Offline, however, Rail Up isn't as elusive as its digital non-presence suggests. From down the street, the party's resonant bass could be heard well before the venue popped into view, its door wide open and welcoming. Inside, the space looked more like a large living room than a small warehouse, with a large potted plant and sparse, red lighting revealing a set of couches in the back. The intimate confines offered an experience cozier than your average night out, though it also at times made the sound almost overwhelming, even when wearing earplugs. (That said, Cooper previously mentioned that their soundsystem is intentionally "overkill" so that people can feel the music.)
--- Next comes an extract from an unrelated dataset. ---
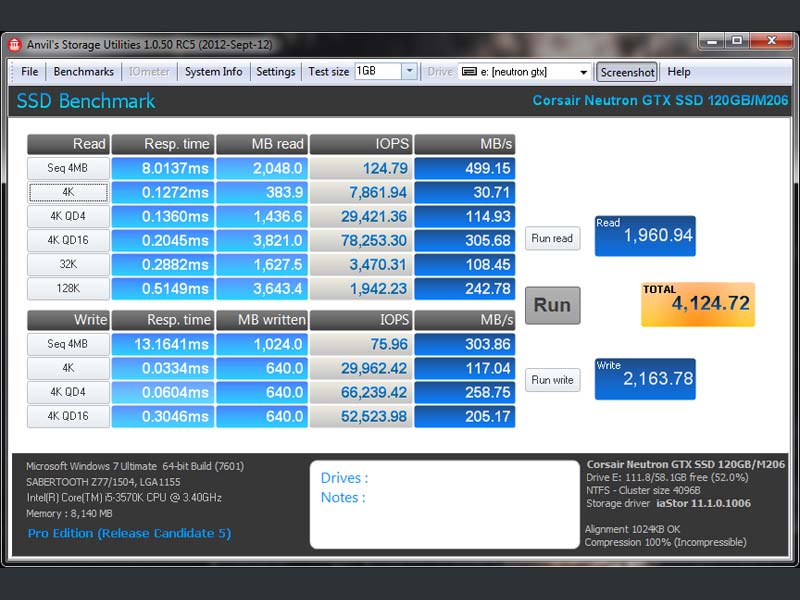Screen dimensions: 800x600
Task: Click the Anvil's Storage Utilities title bar icon
Action: pos(14,44)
Shortly after I arrived, Muñeka delivered an hour of heavy baile funk followed by Duran, whose combination of reggaeton and dancehall upped the energy and the numbers on the dance floor. His set hit a high early on with fiery edits of Rihanna's "Bitch Better Have My Money" and Cardi B's "Lit Thot" and "Bodak Yellow," the last of which had the dance floor heaving. He then played late Tejano music icon Selena's "Amor Prohibido," inspiring a crowd singalong that felt heartwarmingly unexpected.
After Duran's set, Foreigner darkened the mood with more dancehall, kuduro and Afro-house, though the night's most menacing sounds came from headliner DJ Lag. The gqom pioneer's scorching, broken house beats took the party to a new level of intensity; at one point, when he unleashed one regrettably unidentifiable cut, the collective reaction was to start jumping up and down, as if commanded by an unseen force.
Watching the crowd dance to diasporic sounds in that tiny South LA warehouse, I was reminded of just how much the underground scene in one of the US's most diverse cities has to offer. Sometimes you have to stray from the usual path to find it—or, maybe, if you're in the right place at the right time, it'll find you.